All three are precisely the scenarios Obama has assiduously sought to avoid.
For now, the public is with him, with polls showing wide support for airstrikes in Iraq and Syria even as Obama's own approval ratings slump and his foreign policy ratings sink to near record lows.
"This is America's leadership at its best," Obama declared in his address to the nation, as if to answer critics even in his own party who complain he has been too slow to act.
But as determined as Obama sounded Wednesday night, his resolve could be sorely tested by the uncertainties of war and the threat of Americans being killed or captured. "Any time we take military action," Obama said, "there are risks involved, especially to the servicemen and women who carry out these missions."

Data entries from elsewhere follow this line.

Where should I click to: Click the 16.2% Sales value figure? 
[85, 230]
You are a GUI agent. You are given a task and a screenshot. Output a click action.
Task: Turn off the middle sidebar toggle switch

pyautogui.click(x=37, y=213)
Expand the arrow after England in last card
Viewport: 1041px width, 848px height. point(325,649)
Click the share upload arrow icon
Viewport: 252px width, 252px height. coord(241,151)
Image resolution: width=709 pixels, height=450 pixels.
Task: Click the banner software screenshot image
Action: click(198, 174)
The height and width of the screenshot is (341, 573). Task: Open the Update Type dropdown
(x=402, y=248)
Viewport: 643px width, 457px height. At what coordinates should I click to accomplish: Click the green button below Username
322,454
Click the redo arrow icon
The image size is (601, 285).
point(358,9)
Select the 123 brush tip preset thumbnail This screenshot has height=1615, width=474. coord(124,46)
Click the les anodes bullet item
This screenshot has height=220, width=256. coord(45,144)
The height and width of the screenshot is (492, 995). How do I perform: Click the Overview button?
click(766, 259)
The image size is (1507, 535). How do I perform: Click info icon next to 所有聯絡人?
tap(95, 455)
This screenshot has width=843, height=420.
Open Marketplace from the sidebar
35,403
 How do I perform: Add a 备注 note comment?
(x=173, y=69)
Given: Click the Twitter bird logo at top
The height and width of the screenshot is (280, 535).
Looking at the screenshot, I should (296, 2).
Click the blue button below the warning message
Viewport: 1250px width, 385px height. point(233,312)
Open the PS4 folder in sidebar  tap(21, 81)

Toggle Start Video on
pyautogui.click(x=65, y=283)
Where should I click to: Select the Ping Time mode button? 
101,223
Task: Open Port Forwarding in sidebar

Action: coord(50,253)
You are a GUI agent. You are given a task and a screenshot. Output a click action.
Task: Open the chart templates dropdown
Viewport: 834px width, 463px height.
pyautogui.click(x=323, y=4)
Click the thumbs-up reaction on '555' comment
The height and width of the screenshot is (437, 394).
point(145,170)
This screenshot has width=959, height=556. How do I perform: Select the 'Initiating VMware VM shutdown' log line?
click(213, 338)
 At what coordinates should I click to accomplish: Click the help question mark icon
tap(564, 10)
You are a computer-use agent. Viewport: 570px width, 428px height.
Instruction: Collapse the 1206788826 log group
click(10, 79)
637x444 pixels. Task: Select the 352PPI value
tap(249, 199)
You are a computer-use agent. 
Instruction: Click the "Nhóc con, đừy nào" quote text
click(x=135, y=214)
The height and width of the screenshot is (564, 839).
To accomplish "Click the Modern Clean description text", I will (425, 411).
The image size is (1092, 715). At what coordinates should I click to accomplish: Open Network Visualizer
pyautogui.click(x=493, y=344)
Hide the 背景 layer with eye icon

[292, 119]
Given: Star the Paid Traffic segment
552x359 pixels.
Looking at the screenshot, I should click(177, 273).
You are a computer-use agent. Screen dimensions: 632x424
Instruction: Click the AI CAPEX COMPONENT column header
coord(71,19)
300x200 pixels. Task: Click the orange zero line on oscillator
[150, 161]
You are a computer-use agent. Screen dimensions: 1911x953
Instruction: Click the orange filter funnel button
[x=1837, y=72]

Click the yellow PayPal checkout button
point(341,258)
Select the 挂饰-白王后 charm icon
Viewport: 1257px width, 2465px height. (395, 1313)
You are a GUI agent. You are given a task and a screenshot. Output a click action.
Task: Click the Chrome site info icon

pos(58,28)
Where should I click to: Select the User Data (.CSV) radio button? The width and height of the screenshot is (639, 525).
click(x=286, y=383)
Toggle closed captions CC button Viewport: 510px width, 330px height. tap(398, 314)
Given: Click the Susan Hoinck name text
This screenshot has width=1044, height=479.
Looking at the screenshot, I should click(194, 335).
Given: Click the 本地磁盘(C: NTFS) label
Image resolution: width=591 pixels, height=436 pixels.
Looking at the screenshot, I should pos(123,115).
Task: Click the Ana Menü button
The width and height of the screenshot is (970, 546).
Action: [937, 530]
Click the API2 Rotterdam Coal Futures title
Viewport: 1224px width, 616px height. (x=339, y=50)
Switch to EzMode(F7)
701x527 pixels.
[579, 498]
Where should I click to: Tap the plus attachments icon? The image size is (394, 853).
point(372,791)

White House critics have argued for years that Obama's reluctance to take the steps he announced Wednesday reflected a president who prioritized his legacy as a commander in chief who ended wars over warnings about the threat that was building in the Middle East. As a result, critics say he contributed to creating the conditions that allowed the Islamic State militants to thrive and move freely across the border between Iraq and Syria.
"The president is a rather reluctant commander in chief," Senate Minority Leader Mitch McConnell, R-Ky., said Wednesday, echoing the comments of other Republicans responding to a vexing foreign policy crisis that is reaching fever pitch just weeks before November's midterm elections.
While Obama's advisers dispute the assertions of their critics, there is little doubt that the president now feels a need to reverse course after resisting the tug of the Middle East.
"If left unchecked, these terrorists could pose a growing threat beyond that region, including to the United States," he said in a statement made all the more striking given that it came on the eve of the anniversary of the Sept. 11, 2001, attacks.
Obama put no timetable on how long US airstrikes could last, though administration officials have warned that the campaign could be lengthy. Other elements of the president's plan also appeared certain to take months, if not years — most notably his call for Congress to authorize the Pentagon to train and arm Syrian rebels to help them fight the Islamic State extremists.
Even with a sustained military campaign likely to consume much of the remainder of his presidency, Obama emphasized that the mission would be far different from the wars in Iraq and Afghanistan that he inherited from his predecessor, George W. Bush. Obama has insisted he will not send American ground troops into combat in Iraq or Syria and the US is not establishing large-scale military bases in either country.
Instead, the president tried to equate his new strategy to long-running US counterterrorism campaigns in Yemen and Somalia, where his administration has been launching drone strikes against terror targets. But there are important differences, starting with the fact that it marks the first time since 9/11 that a US president has authorized the bombing of terror targets in another nation without seeking permission or at least notifying it in advance.
And unlike in Yemen and Somalia, Obama is sending US troops into Iraq to assist with the mission. Over the course of the summer, he has authorized the deployment of more than 1,500 US troops to advise and assist the Iraq's besieged security forces, conduct intelligence, surveillance and reconnaissance flights, and bolster security at the US Embassy in Baghdad.
Obama's strategy was welcomed by some congressional Republicans who have long pressed him to take more aggressive action. But they made clear that he had catching up do after unveiling a strategy that they say came too late.
"A president who has made ending the war on terrorism the central focus of his foreign policy must now make winning it a priority," House Majority Leader Kevin McCarthy said.